*TASK STATEMENT*
Return exactly the span of lines in the following data that opens with the line containing "Task: Click the 95% threshold slider handle" and closes with the line containing "Screen dimensions: 840x430". Include nothing else.

*EXERCISE MATERIAL*
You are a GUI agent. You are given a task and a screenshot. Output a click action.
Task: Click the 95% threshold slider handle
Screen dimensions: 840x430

---

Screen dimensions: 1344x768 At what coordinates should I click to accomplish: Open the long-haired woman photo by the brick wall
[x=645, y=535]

*WRITTEN RESPONSE*
Task: Click the 95% threshold slider handle
Screen dimensions: 840x430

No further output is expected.